== What you need to do ==
Every line in the listing is to be echoed verbatim.

══ Dataset entries

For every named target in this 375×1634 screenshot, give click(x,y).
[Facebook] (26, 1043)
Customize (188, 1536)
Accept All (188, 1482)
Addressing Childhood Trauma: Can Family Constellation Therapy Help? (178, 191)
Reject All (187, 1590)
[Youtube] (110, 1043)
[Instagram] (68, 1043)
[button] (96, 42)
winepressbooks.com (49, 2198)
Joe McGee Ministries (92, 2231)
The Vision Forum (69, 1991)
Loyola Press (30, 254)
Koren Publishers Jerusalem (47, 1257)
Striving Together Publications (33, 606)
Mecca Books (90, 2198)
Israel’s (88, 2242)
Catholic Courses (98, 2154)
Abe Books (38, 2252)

════

== Solution for this problem ==
For every named target in this 375×1634 screenshot, give click(x,y).
[Facebook] (26, 1043)
Customize (188, 1536)
Accept All (188, 1482)
Addressing Childhood Trauma: Can Family Constellation Therapy Help? (178, 191)
Reject All (187, 1590)
[Youtube] (110, 1043)
[Instagram] (68, 1043)
[button] (96, 42)
winepressbooks.com (49, 2198)
Joe McGee Ministries (92, 2231)
The Vision Forum (69, 1991)
Loyola Press (30, 254)
Koren Publishers Jerusalem (47, 1257)
Striving Together Publications (33, 606)
Mecca Books (90, 2198)
Israel’s (88, 2242)
Catholic Courses (98, 2154)
Abe Books (38, 2252)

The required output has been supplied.